Ce vêtement traditionnel, bien plus qu’un simple habit, a toujours été dans l’imaginaire algérien l’emblème de la dignité, de l’appartenance et de l’identité nationale immémoriale. En enveloppant les épaules de Zine El AbidineMoumdji de ce manteau séculaire, M. Takheroubte n’offrait pas seulement un signe de respect personnel, il accomplissait un rite de transmission. Il signifiait que l'Algérie, dans sa continuité, reconnaît ses héros et les revêt de sa protection et de sa gratitude, comme elle le faisait autrefois pour ses sages et ses guerriers. En honorant Moumdji, El Moudjahid honore en réalité tout un pan fondateur de l’histoire nationale celui du PPA et du mouvement national, creuset où se sont forgés les ferments de la Révolution de Novembre.

Pour saisir l’importance de cet hommage, il faut mesurer le chemin parcouru, cette «maturation» que n’a pas manqué de souligner M. Takheroubte dans une déclaration empreinte d’une profonde connaissance du fait historique. Le PDG d’El Moudjahid a en effet replacé le parcours de Moumdji dans la trame longue et douloureuse du combat algérien rappelant que «l’idée de se libérer de la domination coloniale française a toujours été l’aspiration profonde du peuple algérien ». Il a ensuite retracé l’évolution du mouvement national, de ses premières revendications réformistes, réclamant « moins d’injustice » et « l’égalité », jusqu’à l’exigence de droits politiques. M. Takheroubte a rappelé cette quête vaine de l’assimilation par certaines élites, avant que n’advienne la «déception totale».
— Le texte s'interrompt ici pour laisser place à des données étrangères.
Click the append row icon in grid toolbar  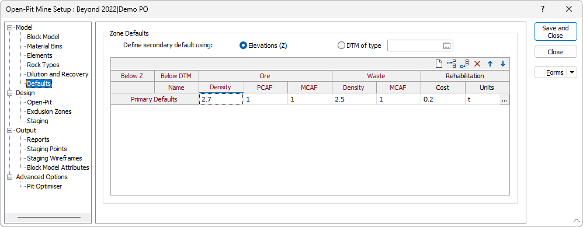pos(464,64)
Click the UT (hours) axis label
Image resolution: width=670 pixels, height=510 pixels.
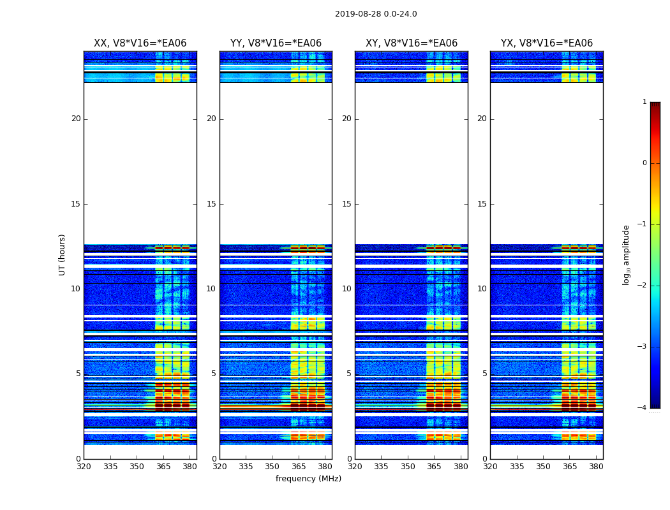63,254
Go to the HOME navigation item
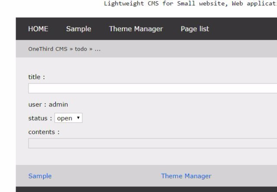 click(38, 29)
La Seconde Guerre mondiale, selon lui, marqua un tournant décisif, celui de «la fin des illusions de régler le problème algérien par des actions politiques pacifiques dans le cadre de l’ordre colonial». C’est alors que naquirent les avant-gardes révolutionnaires, réclaamant «franchement le droit pour le peuple algérien à disposer de lui-même», avant d’entamer «le chemin périlleux jalonné par des arrestations, de la prison, de l’exil, de la torture et d’exécution». Ce chemin, Zine El AbidineMoumdji l’a parcouru. Il a été de ces «avant-gardes» qui ont su, par leur foi et leur sacrifice, transformer la revendication en révolution. En l’honorant, El Moudjahid ne célèbre pas seulement un homme, mais rappelle aux générations présentes que la liberté se mérite dans la patience, l’organisation et le courage face à l’adversité.